Datos mostrados =
○ ○ ○
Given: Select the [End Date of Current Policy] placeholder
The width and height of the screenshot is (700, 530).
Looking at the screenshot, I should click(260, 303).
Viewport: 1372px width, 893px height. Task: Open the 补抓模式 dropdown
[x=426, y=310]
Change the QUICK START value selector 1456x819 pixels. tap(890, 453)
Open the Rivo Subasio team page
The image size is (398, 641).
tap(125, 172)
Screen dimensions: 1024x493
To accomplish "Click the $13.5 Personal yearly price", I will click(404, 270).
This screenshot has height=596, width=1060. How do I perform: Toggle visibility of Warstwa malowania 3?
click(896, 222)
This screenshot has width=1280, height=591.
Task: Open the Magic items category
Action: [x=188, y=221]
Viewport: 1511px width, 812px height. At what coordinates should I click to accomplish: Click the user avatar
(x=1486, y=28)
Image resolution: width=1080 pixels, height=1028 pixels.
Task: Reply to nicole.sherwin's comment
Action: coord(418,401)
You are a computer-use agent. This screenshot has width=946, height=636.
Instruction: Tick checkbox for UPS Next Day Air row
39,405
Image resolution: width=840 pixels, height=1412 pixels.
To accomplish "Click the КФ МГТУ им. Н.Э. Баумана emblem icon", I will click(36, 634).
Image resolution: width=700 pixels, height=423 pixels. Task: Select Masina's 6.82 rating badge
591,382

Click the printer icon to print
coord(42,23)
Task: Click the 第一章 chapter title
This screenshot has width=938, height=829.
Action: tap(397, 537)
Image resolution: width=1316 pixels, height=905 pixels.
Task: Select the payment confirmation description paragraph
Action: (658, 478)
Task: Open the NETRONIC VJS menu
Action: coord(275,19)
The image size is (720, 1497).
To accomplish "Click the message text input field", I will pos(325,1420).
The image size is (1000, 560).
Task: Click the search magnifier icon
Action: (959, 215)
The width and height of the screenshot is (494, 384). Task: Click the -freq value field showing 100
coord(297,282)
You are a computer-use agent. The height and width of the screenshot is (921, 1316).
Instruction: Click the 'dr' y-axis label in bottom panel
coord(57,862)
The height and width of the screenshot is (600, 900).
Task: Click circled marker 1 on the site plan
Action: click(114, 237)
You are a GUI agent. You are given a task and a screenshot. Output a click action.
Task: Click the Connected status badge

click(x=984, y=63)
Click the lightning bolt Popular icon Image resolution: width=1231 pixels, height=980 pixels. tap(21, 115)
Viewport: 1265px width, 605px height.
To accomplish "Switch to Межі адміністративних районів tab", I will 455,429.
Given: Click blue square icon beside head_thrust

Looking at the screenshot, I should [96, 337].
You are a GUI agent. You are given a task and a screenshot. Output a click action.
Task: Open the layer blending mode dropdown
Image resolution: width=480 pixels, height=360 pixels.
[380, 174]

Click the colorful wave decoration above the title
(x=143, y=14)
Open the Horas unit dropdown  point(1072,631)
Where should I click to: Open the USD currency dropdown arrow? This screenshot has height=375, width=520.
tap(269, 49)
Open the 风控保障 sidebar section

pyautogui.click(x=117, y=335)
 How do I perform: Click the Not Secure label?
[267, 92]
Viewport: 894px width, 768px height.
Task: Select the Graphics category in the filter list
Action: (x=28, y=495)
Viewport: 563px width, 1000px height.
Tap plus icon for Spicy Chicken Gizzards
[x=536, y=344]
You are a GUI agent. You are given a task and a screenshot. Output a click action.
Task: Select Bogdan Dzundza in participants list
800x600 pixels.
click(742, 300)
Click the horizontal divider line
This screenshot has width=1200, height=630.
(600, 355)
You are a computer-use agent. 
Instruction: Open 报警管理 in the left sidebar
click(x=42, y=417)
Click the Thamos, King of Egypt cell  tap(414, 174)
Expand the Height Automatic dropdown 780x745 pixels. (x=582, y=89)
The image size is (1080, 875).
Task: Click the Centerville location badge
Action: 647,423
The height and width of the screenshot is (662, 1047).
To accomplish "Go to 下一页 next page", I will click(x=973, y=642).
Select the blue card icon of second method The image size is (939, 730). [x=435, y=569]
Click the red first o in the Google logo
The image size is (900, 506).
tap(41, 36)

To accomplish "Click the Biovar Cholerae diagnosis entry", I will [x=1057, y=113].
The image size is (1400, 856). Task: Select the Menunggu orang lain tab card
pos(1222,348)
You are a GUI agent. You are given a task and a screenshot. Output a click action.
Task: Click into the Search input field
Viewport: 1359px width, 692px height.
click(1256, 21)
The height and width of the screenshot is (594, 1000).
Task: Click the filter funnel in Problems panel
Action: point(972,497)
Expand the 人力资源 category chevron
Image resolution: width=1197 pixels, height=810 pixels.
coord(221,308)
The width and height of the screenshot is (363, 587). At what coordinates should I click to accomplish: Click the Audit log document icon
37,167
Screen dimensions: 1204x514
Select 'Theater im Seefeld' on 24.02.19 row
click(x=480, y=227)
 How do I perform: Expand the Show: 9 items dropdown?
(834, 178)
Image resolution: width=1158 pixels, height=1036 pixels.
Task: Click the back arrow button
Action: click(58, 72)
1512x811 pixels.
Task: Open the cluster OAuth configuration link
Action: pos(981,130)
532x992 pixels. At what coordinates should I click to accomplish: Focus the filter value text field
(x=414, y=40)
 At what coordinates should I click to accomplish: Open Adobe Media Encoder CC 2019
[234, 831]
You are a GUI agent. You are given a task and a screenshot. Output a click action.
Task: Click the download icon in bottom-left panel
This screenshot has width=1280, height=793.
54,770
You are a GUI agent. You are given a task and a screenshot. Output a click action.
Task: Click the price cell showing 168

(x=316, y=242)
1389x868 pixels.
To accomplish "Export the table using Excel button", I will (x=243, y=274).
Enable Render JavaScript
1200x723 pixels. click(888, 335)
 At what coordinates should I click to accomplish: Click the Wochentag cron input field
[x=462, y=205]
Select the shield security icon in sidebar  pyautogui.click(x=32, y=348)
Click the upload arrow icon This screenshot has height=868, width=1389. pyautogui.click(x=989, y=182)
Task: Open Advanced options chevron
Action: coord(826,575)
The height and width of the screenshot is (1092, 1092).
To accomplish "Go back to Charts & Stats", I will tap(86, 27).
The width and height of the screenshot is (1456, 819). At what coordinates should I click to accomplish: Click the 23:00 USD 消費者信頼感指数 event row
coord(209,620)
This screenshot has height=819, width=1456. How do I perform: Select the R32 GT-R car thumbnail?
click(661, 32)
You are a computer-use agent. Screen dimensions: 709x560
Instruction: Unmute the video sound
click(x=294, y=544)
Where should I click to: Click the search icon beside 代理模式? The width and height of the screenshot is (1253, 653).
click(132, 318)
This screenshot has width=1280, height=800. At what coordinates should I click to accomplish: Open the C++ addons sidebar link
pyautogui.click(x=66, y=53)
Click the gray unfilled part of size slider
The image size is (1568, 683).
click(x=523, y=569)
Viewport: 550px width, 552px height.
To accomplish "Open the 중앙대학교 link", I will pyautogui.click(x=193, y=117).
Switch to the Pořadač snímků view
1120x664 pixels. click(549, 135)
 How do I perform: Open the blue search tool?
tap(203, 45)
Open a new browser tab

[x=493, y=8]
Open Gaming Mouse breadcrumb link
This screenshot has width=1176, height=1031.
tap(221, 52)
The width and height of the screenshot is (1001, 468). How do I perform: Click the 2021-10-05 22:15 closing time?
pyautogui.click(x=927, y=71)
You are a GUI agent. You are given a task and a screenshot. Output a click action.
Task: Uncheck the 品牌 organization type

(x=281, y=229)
○ ○ ○
Extrae del listado las líneas que empiezan en la que contiene "Open a new browser tab" y terminan al final del listado, ambas incluidas. Cópialas sin cambiar nada.

Resultado =
Open a new browser tab

[x=493, y=8]
Open Gaming Mouse breadcrumb link
This screenshot has width=1176, height=1031.
tap(221, 52)
The width and height of the screenshot is (1001, 468). How do I perform: Click the 2021-10-05 22:15 closing time?
pyautogui.click(x=927, y=71)
You are a GUI agent. You are given a task and a screenshot. Output a click action.
Task: Uncheck the 品牌 organization type

(x=281, y=229)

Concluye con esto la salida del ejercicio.